Allah Teala'nın dilediğini saptırması dilediğini doğru yola eriştirmesi ile ilgili daha önce  paylaştığım bir yazımı buraya alıyorum:

Bize çeşitli ortamlarda en çok sorulan sorulardan birisi şudur:

Allah Teala, Kur’an-ı Kerimin değişik ayetlerinde, mealen “Allah dilediğini hidayete erdirir, dilediğini saptırır.” buyuruyor(bakınız: İbrahim suresi/4, Müddessir /31). Bu durumda saptırdığı kişileri sorumlu tutmasını nasıl izah ediyorsunuz.
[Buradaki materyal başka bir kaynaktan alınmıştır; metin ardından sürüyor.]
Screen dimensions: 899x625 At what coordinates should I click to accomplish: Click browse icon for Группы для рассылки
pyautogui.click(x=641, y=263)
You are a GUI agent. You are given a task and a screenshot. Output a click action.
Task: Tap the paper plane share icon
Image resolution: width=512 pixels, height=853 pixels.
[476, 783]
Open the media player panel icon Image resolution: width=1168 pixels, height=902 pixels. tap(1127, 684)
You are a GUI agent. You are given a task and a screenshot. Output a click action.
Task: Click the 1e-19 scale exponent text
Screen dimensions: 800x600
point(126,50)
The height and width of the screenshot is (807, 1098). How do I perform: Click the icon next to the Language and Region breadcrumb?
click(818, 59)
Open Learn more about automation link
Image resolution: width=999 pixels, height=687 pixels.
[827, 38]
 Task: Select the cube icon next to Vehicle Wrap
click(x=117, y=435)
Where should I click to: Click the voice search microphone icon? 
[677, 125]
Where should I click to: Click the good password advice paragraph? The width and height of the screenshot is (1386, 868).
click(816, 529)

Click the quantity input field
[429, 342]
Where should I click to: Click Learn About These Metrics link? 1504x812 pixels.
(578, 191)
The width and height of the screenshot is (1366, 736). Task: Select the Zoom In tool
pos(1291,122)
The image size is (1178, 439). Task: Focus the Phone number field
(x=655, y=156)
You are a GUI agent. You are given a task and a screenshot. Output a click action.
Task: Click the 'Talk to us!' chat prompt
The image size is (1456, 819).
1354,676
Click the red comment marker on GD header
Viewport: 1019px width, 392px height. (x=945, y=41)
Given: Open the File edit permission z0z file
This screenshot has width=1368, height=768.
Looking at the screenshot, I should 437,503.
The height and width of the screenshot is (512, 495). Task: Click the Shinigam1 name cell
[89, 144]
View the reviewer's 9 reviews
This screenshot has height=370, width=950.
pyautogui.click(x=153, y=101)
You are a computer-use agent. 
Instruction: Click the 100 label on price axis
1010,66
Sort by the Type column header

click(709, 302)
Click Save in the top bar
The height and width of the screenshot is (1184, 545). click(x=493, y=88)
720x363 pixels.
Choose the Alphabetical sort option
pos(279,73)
 EL-CEVAP: K.Kerim’de, bir konuda birden fazla ayet varsa, tek ayete göre karar verip yorum yapmak bizi yanlışa götürebilir. Çünkü, konuyla ilgili ayetlerin bazıları diğer ayetleri açıklıyor olabilir. Bundan dolayı konuyla ilgili diğer ayetlere ve varsa sahih hadislere de bakmak gerekir.

İşte yukarıdaki soruyla ilgili K.Kerimde değişik ayetler vardır. Mesela İsra suresi 15. Ayette :”Kim hidayet yolunu seçerse, bunu ancak kendi iyiliği için seçmiş olur; kim de hidayetten saparsa kendi zararına sapmış olur…”

Kehf suresi 29 da: "De ki hak Rabbinizdendir. Öyle ise dileyen iman etsin, dileyen inkar etsin..."

 Ra’d suresi 27.ayette: “ … De ki şüphesiz Allah dilediğini saptırırKendisine yönelenleri de hidayete ulaştırır.”

Zümer suresi/3 de: “Şüphesiz ki Allah yalancı ve inkarcı kişiyi hidayete ulaştırmaz."

Mü’min/28 de:"…muhakkak ki Allah, haddi aşan yalancı kimseyi hidayete ulaştırmaz.” buyurulur.

 Ayrıca birçok ayette Allah Teala, zalim ve fasık toplulukları hidayete ulaştırmayacağı hatırlatılıyor.

 Bilmemiz gereken en önemli şeylerden birisi Allah Teala’nın “ el- Hakim” olmasıdır. Yani yaptığını bir hikmete binaen yapmasıdır. O’nun hidayet dilemesi de ,saptırmayı dilemesi de bir sebebe ve hikmete göredir.

Yukarıdaki Ra’d /27 de (ki aynı mevzu Şura/13 de de vardır) Allah Teala’nın kimlere hidayet dilediğinin hikmeti açıklanıyor.

 Peki, bize bildirilen hikmet neymiş? Allah’a yönelmek"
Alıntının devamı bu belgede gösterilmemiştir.